Perhaps(rather probably) I’m wildly misinterpreting the problem, but why shouldn’t $n=p^{\alpha}$ with Kobayashi’s finish this off? What am I saying, just choosing $n=p$ kills this... there’s probably a typo in the problem...

I don't understand the question. Since $(n,n+1)=1$, $F(n)F(n+1)$ must be a product of two distinct primes. So trivial?

The problem statement is obviously wrong. I think that you need to proof that the complement of strange pairs is infinite. Or the definition should be adjusted.

Are you sure your statement is right?

actual problem wrote: For each integer $n \geq 2$, let $F(n)$ denote the greatest prime factor of $n$. A strange pair is a pair of distinct primes $p$ and $q$ such that there is $\textbf{no}$ integer $n \geq 2$ for which $F(n)F(n+1)=pq$. Prove that there exist infinitely many strange pairs.

Corrected problem statement; thanks @above

https://mathoverflow.net/questions/332901/greatest-prime-factor-of-n-and-n1 has a bit more on this problem.

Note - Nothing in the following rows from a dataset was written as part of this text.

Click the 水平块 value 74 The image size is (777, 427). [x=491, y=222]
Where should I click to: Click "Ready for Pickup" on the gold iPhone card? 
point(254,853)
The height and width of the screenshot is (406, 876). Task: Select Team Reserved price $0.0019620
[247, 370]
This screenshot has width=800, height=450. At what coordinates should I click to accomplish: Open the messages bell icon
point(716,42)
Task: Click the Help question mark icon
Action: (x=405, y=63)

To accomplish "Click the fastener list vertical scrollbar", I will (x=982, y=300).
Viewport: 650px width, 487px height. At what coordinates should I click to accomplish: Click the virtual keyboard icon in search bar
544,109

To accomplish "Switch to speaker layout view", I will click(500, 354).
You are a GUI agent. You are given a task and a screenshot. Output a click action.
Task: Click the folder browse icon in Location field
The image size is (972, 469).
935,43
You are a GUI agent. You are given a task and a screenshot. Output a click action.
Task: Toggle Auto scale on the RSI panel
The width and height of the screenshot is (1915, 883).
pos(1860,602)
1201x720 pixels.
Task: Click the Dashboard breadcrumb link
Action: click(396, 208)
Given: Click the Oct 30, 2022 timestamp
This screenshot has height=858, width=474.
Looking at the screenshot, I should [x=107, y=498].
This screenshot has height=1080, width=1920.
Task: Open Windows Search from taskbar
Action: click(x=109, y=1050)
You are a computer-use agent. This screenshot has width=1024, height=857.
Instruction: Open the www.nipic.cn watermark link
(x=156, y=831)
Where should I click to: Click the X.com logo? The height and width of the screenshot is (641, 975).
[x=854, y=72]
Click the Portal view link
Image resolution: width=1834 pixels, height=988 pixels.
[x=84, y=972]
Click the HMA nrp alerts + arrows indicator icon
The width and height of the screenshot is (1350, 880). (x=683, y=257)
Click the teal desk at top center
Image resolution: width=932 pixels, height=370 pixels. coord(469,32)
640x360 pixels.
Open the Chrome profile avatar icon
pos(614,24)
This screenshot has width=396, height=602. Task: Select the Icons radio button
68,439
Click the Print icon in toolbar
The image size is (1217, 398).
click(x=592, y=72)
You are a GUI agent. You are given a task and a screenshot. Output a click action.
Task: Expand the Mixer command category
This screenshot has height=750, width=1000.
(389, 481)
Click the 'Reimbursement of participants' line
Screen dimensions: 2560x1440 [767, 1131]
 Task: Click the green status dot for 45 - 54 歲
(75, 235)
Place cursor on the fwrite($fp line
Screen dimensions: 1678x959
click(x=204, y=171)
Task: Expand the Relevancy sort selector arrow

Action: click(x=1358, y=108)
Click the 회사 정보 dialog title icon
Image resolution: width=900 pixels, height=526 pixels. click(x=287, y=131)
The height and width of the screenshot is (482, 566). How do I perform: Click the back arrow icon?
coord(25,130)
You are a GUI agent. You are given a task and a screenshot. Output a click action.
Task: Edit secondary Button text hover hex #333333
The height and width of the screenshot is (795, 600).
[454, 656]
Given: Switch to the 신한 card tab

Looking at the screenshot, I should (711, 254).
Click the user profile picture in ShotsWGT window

Let $p$ and $q$ be primes such that $q \mid 2^p-1$ and $q\neq F(2^p-1).$ Clearly, there are infinitely many such primes $q.$ Suppose there exists an integer $m$ such that $F(m)F(m+1)=2q,$ then $m$ must be equal to $2^u-1$ for some $u.$ Now, $q$ divides $2^u-1$ iff $p$ divides $u,$ which would imply that $F(m)\neq q,$ hence we achieve a contradiction. EDIT: Whoops, this is wrong, we do not know if there are infinitely many composite numbers of the form $2^p-1$ for $p$ prime, see #2.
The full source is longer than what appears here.